Given instruction A
Retype the part of the Revoring Swift filter review that opens with the words containing "- Durable metal" and closes with "the entire system.".

What if one filter could fit all your lenses? What if circular and rectangular filters worked together? What if filters just snapped on with a magnet? That’s the idea behind the H&Y Revoring Swift, a modular filter system that integrates circular and rectangular filters as well as a hood and lens cap. To top it off, the base adapts to different thread sizes, so it’s possible to use one filter on multiple lenses.
The modular system brings H&Y’s previous Revoring adaptable size filters and magnetic rectangular filter systems together. This mix creates a system that’s possible to use in a number of ways and on different lenses. It can be as simple or as complex as photographers need — from just a CPL and hood to a CPL, VND, and GND. Here’s how the system stacks up (pun intended).
The Big Picture
- One filter system fits multiple lenses
- Stack circular and rectangular drop-in filters together
- Magnetic filters are quick to swap out.
- CPL and 4 stop ND filter don’t leave color casts or vignette.
- Durable metal build
- VND has some X patterning and color casts at higher strengths
- There are lots of different parts if you invest in the entire system.
- Because they are wider than the lens, the filters aren’t as easy to store mounted.
- I wish there were a build-your-own kit option to purchase only the components you want.
With adaptable thread sizes, the H&Y Revoring CPL is a great alternative to buying separate filters for each lens. Using a system that works much like the iris blades of a lens, the filter adapts to a range of thread sizes. That brings the reflection control to multiple lenses in your kit, all from a filter that doesn’t wreak havoc on colors or create vignetting.
As a kit, the Swift system goes beyond the CPL. It allows landscape photographers to mix CPLs, VNDs, and GNDs together. And, the included magnetic hood actually allowed me to turn the CPL while still blocking side flare. However, the CPL + VND does create some color casts and X patterning at wide angles.
Together, the H&Y Revoring Swift system offers a lot of versatility in a durable filter system. I wouldn’t buy it if all your lenses don’t fit within one size range — they are a bit bulky if you can’t actually use that built-in versatility. But I wouldn’t hesitate to buy the H&Y Revoring if one filter can fit all of your lenses. The CPL is excellent and already available outside of the Kickstarter for the Swift system. The full set is currently funding on Kickstarter. I prefer the CPL over the CPL + VND, so the option to build your own kit is the one I would choose. I would advise to swap the VND + CPL out for the plain CPL, unless you won’t be using it on wide-angle lenses.
I’m giving the H&Y Revoring Swift five out of five stars.

Extracted data

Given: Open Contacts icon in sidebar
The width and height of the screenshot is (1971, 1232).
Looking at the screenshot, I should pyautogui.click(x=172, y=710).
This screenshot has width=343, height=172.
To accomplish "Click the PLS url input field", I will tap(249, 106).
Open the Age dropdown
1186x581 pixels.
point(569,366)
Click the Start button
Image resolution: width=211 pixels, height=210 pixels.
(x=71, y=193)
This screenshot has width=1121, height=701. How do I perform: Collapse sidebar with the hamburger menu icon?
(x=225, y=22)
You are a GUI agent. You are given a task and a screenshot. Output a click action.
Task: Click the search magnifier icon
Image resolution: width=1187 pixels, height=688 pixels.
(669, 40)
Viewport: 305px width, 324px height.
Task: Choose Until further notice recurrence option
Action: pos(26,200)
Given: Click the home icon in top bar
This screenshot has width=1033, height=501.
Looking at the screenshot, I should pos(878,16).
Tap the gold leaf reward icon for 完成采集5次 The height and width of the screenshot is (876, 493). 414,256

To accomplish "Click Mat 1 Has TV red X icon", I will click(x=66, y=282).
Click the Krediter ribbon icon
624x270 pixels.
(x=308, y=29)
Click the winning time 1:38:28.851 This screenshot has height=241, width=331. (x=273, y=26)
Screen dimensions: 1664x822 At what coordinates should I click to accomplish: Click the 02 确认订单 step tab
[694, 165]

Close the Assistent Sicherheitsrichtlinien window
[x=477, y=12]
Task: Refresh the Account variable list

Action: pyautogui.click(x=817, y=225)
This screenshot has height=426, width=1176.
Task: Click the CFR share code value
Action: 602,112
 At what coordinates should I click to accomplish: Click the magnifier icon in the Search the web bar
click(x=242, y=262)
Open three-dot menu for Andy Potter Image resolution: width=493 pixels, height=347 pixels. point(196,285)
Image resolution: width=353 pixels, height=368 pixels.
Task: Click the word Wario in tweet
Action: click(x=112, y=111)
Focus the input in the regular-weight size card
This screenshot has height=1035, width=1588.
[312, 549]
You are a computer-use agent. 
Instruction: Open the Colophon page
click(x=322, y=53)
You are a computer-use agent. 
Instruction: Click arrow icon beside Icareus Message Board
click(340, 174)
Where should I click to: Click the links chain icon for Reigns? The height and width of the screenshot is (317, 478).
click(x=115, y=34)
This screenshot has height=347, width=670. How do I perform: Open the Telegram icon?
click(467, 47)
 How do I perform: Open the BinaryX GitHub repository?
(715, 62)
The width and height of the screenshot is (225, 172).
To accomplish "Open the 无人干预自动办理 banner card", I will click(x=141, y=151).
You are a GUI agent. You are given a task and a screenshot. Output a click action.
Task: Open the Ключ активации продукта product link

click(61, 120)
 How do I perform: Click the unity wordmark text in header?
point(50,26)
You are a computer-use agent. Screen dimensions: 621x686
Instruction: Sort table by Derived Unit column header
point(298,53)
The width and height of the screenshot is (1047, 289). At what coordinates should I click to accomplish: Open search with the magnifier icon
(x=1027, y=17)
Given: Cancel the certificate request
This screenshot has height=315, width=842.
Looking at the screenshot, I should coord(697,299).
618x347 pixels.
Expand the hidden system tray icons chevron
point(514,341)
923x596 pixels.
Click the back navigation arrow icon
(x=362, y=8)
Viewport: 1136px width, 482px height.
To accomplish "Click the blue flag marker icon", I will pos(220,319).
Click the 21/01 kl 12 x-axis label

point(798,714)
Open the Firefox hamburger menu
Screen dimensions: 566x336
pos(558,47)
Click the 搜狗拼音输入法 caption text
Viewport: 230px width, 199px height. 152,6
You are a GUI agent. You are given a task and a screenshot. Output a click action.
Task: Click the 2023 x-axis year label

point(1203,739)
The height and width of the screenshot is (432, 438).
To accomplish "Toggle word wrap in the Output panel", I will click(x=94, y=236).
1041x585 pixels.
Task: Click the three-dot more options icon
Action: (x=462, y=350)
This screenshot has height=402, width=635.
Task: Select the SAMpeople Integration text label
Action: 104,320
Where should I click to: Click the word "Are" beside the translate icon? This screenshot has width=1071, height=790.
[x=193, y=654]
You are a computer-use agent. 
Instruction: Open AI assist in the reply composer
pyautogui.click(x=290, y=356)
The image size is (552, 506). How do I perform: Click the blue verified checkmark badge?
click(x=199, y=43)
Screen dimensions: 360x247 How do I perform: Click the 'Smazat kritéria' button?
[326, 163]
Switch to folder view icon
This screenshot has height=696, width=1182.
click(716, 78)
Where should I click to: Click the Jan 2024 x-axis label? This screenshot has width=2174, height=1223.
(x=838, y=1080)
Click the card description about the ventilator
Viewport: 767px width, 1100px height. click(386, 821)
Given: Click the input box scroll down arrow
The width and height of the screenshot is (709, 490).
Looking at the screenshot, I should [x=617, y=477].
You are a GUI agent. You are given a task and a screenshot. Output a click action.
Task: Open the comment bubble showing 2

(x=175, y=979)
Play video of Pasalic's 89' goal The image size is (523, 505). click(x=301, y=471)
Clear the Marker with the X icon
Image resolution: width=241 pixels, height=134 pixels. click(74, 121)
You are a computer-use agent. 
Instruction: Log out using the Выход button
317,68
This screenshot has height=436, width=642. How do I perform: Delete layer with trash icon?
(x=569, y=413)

Given instruction B
Echo the entries unchanged, from their first line through the line containing "will tap(249, 106).".

Full response A
- Durable metal build
- VND has some X patterning and color casts at higher strengths
- There are lots of different parts if you invest in the entire system.

Full response B
Given: Open Contacts icon in sidebar
The width and height of the screenshot is (1971, 1232).
Looking at the screenshot, I should pyautogui.click(x=172, y=710).
This screenshot has width=343, height=172.
To accomplish "Click the PLS url input field", I will tap(249, 106).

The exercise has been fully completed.